• About this task: Your output must reproduce all the records below precisely and contain no pictures.

(Collected data)
☆ ☆ ☆ ☆

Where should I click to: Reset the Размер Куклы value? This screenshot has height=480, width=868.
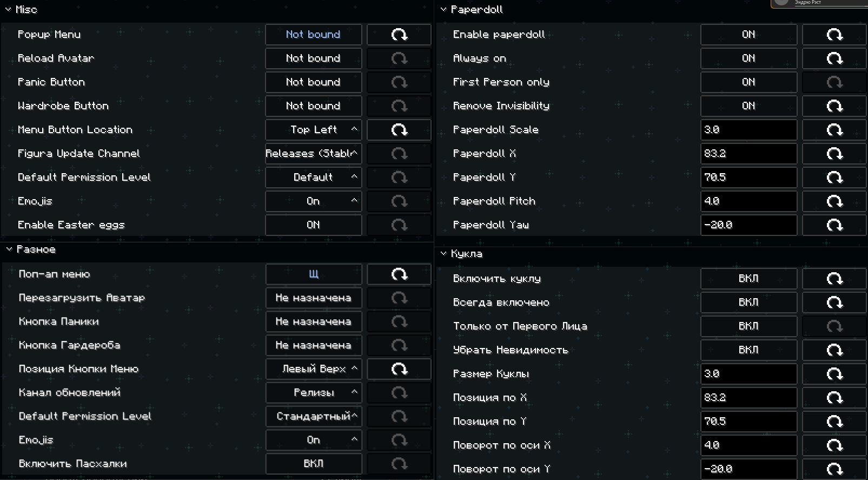pos(834,374)
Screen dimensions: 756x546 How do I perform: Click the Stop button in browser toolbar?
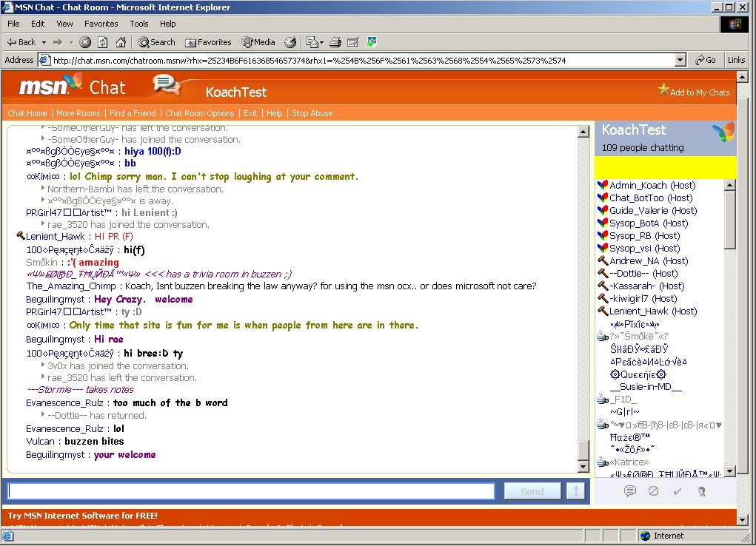pyautogui.click(x=86, y=42)
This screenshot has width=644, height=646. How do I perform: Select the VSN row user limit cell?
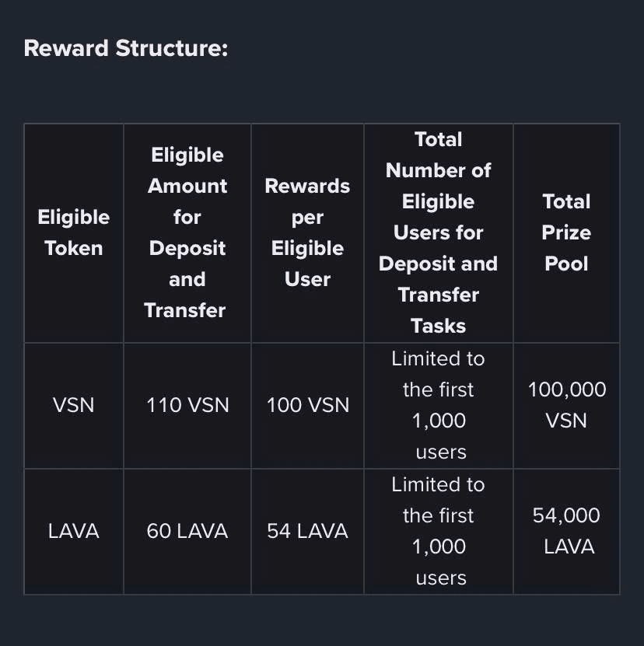coord(438,405)
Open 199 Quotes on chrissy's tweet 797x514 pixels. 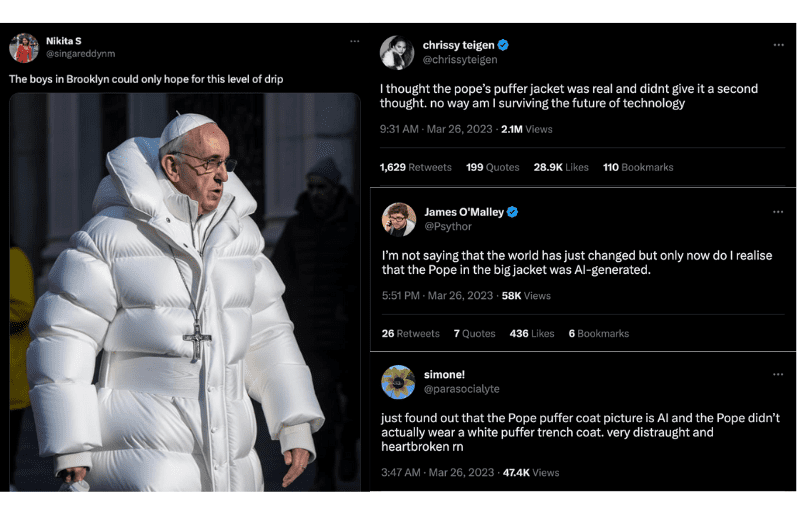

☆ ☆ ☆ ☆

• Result for this exercise:
Where should I click to: Reset the Размер Куклы value? This screenshot has height=480, width=868.
pos(834,374)
Screen dimensions: 756x546 How do I perform: Click the Stop button in browser toolbar?
pyautogui.click(x=86, y=42)
This screenshot has width=644, height=646. How do I perform: Select the VSN row user limit cell?
coord(438,405)
Open 199 Quotes on chrissy's tweet 797x514 pixels. 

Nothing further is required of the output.